EXERCISE INSTRUCTIONS: Pictures aside, reproduce exactly each line from the one holding "The image size is (547, 341)." through the last line of the material, both ends included.

--- PROVIDED RECORDS Enclosed Below ---

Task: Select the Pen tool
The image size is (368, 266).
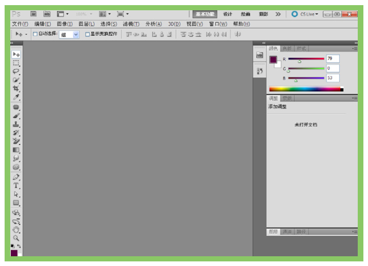Action: point(16,177)
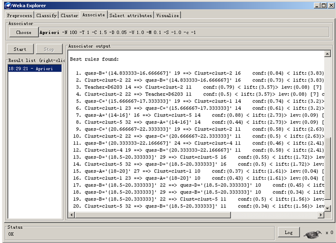The image size is (336, 243).
Task: Click the Weka bird icon in status bar
Action: click(313, 233)
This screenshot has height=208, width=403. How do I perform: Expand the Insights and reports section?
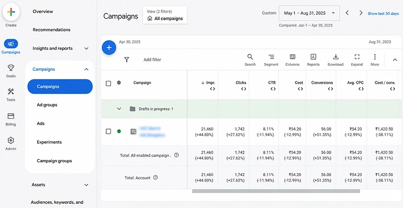click(60, 49)
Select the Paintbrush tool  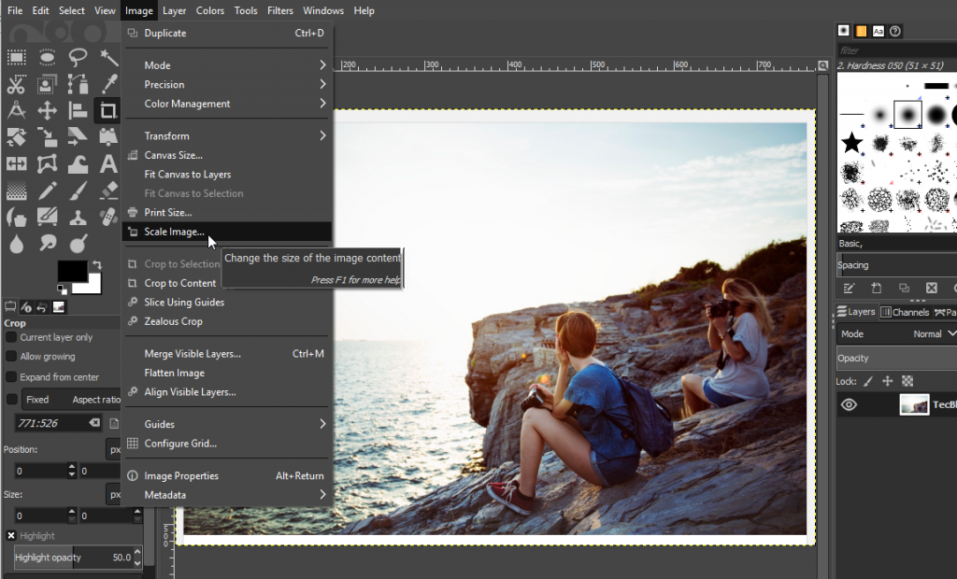[77, 190]
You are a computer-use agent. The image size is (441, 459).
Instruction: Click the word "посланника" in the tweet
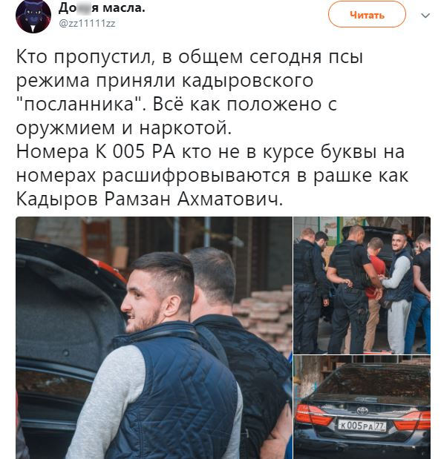tap(79, 105)
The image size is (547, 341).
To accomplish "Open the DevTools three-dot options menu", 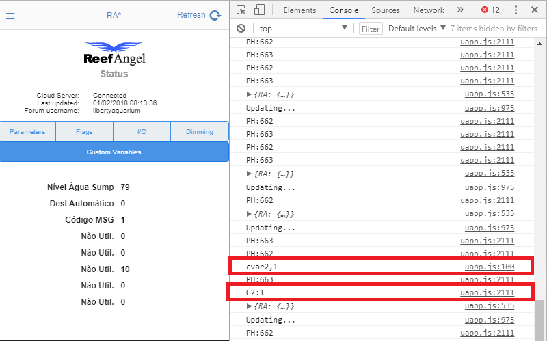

--- End of Enclosed PROVIDED RECORDS ---

RESPONSE:
The image size is (547, 341).
To accomplish "Open the DevTools three-dot options menu", 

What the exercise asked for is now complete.